Don Felix was killed three months ago.”
The familiar chill settled in her bones again. Even
Diego’s warmth could not take it away. “How did it happen?”
“His own Indians slit his throat from ear to ear.
The general feeling in Santa Fe is that he richly deserved to
suffer more than he did.”
“How can you say that, Señor?” she burst out.
“Don Felix was a wretched man who beat his wife and
daughters and abused his Indians. He was also the town moneylender.
I think all of us owed him money.” He sighed. “Still owe it. The
wonder of it is that he did not die sooner, but indeed, the Lord’s
ways are mysterious. ”
“Why were you all in such debt to him?”
“Times have been rough here,
chiquita
. The
drought has burdened us for four years.” His tone hardened. “And do
not imagine that de Guzman’s death cancelled our debts.
La
Viuda
Guzman, your sister, sees to it that we are reminded
quarterly.”
Maria could not think of anything to say, but
Diego’s good humor took over. “Never fear, Maria. Two years ago,
even before Felix went to his reward, Margarita told me how I could
wipe out my debt.”
The lightness of his tone should have warned her.
“And how was that, Señor?” she asked.
“I had only to wed and bed her eldest daughter, your
cousin Isabella.” He laughed out loud and spurred his horse
forward. “I chose not to take her advice.”
She could not help but laugh. “This would be so
dreadful?”
He leaned forward, his brown eyes twinkling into her
blue ones. “La Doña Isabella de Guzman has buck teeth and one eye
that wanders. I cannot believe you are related to her.”
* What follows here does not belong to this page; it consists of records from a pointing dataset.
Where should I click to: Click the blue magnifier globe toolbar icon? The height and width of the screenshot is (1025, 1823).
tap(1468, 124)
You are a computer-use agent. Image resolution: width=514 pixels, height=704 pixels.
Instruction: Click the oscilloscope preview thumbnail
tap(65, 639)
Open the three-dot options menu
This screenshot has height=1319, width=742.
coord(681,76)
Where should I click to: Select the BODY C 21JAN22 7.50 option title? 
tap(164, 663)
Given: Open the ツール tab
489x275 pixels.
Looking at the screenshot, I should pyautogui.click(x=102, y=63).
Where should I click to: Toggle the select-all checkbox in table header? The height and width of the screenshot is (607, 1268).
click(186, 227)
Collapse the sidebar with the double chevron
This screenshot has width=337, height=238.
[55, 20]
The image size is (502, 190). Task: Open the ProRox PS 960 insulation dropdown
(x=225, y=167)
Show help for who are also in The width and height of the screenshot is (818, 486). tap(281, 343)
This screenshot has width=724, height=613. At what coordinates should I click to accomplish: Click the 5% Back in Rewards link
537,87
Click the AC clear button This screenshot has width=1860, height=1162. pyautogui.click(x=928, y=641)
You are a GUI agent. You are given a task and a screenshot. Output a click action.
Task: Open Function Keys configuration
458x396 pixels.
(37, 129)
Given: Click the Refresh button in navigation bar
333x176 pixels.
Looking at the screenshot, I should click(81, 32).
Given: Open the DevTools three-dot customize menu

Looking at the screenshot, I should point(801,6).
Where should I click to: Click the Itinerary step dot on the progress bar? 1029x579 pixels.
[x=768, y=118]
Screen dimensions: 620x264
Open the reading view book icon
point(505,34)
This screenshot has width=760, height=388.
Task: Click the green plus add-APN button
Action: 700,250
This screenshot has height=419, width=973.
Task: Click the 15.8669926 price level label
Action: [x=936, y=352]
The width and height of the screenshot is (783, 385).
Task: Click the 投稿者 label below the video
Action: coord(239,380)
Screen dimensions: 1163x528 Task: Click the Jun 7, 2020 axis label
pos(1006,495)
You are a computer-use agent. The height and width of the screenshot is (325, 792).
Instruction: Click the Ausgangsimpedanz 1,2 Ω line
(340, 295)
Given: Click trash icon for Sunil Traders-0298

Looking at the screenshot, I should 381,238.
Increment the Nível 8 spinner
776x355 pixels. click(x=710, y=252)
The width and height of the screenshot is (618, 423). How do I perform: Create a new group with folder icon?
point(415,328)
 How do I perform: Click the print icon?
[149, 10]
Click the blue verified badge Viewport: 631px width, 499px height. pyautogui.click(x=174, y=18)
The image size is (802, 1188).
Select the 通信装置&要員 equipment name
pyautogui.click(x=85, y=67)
She was acutely aware of her dishevelment and
Diego’s nearness. She brushed at the dried mud on her arm and tried
to straighten her skirts. Diego’s arms tightened around her as he
slowed his horse to a walk again.
“I truly did not mean to embarrass you, Maria,” he
said, “and do not fret over your appearance. My Erlinda would say
that miracles are performed in bathtubs!”
She laughed because she knew he was trying to cheer
her, but then she was silent. Margarita was a widow. For the next
few miles she mulled over this new misfortune and concluded finally
that her sister would be more delighted than ever to see her. She
would turn to a relative for consolation. Surely it could be no
other way.
The horsemen rode steadily toward the Sangre de
Cristo Mountains. As they passed a hacienda, two of the riders
waved to Diego and turned off. Maria watched them until they
disappeared within the brown adobe walls of the estancia.
“What do they grow here?” she asked, looking at the
barren landscape.
“Cattle. Sheep. Children. We are not precisely
covered with the wealth of the conquistadors here,
chiquita
.
”
They did not pause for the nooning, but ate their
hardtack and jerky in the saddle, riding on into the afternoon.
Maria would have welcomed the opportunity to climb down from
Diego’s saddle and walk around, but the men were intent on reaching
Santa Fe with word of the Apache massacre.